Monday, August 4, 2008

Did Google Kill Journalism?

Story is here.

Actually, 60 minutes did not kill journalism. If anything, it was a commercial for the journalism industry. It is one reason why there is so much criticism in the blogosphere these days about how the press has largely rolled over for Bush and the Republicans. Tim Russert is rather pale compared to Mike Wallace.

Moreover, newspaper and media owners have always been concerned with profit. If that wasn't the case, San Francisco would actually have a decent newspaper rather than the Chronicle, which is a joke, and the L.A. Herald Examiner and the myriad old New York papers such as The World would still be in business.

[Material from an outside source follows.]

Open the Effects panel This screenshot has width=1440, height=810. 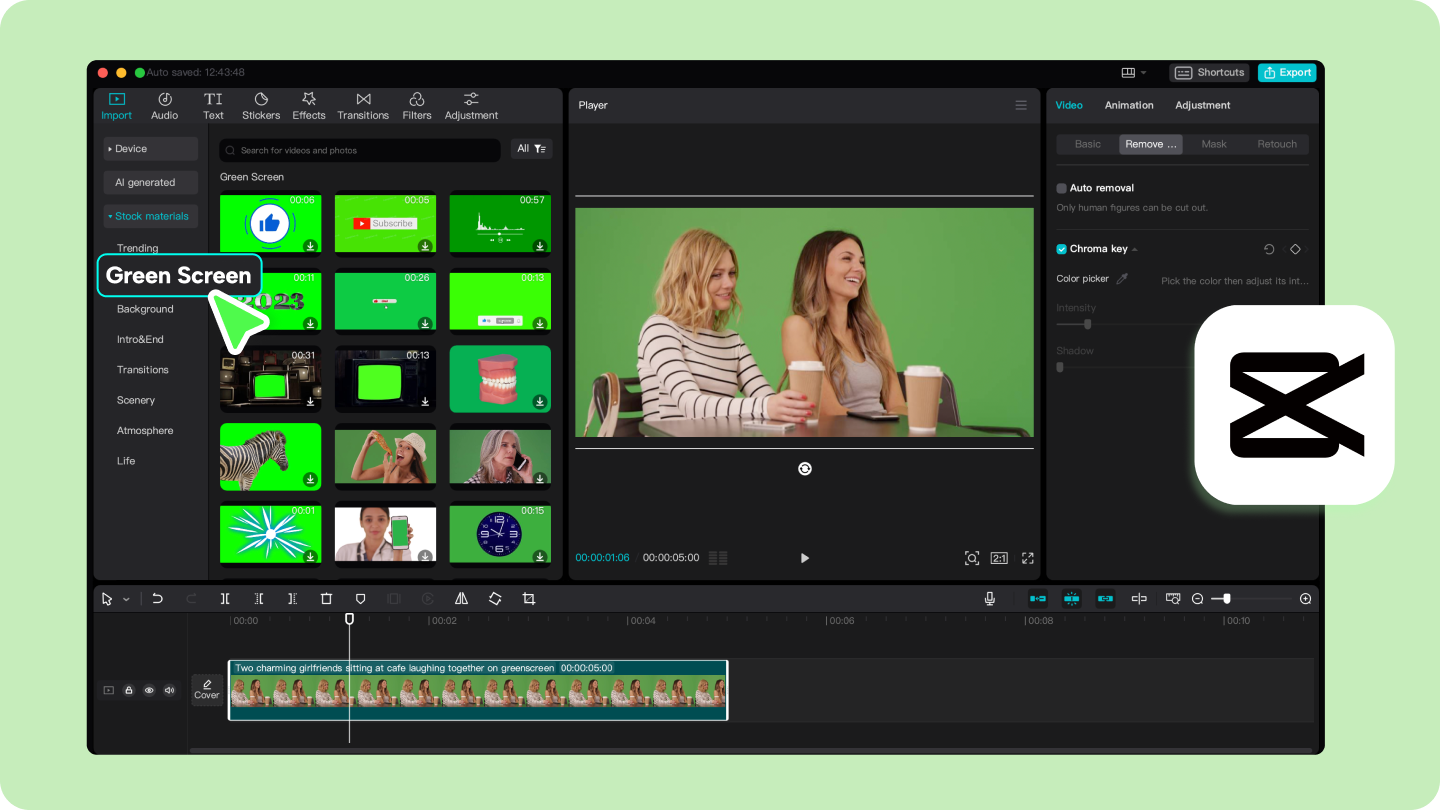(x=308, y=105)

What has really killed journalism, especially on the local level, has been Eyewitness News. Instead of gritty reporters acting in the public interest, they were now positioned as your lovable "friends," with inane joking banter between stories that actually trivialized journalism rather than made it more palatable. Weather reports became song and dance routines. It was also used to sell advertising masquerading as news stories, something Disney has only made worse since it bought ABC.

This was also around the time when news divisions were beginning to be folded into the entertainment divisions. Now news is positioned as just another form of entertainment, not as public service to the nation.


Approved

1 comment:

conservative renaissance said...

As for your assertion that the news media has bent over for the Bush administration, I will leave you to decide for yourself how realistic you are being.

But perhaps a bit of what you say is true regarding the blurring of the line between entertainment and news, yet you do ignore the positive effects brought by eye-witness news. Words are a poor replacement for images, and still images are even poorer than moving ones. I think the idea of the liberal journalist sitting in a hotel room in the Middle East writing an article about one dead body he saw on the side of the road presents the old method of bringing news to the masses and the pictures of American troops walking the streets of Baghdad, talking and joking with one another while smoking cigarettes presents the new method. When the words were all the people had to go by, the general feelings of the journalists: the moods, the tones, the intentions—all of these factors played a larger role in how the situations reached the people. Now no one who seriously wishes to hear the news enjoys watching Fox and Friends or Good Morning America, but the truth is that what we had in the past was just as deficient if not more so when it comes to providing the truth of the matter.
Now I will not accuse you of too much based on a very short blurb, but I am tempted to paint you as adamant supporter old-style journalism, the kind that has the all-powerful journalist funneling more than news into his articles—in this vision he is the truth-sayer, a conscientious superhuman with the ability to feel and care and put those feelings and carings into his works. He goes beyond the boundaries of the real situations seen in images and in video—he sees into the heart and reports on it. I hope this isn’t where you are going, because I am very tempted to agree with you on the fact that entertainment and news are getting to be too good of friends, but I would hate to have to disagree with you on the virtues of the journalist and his ability to portray truth.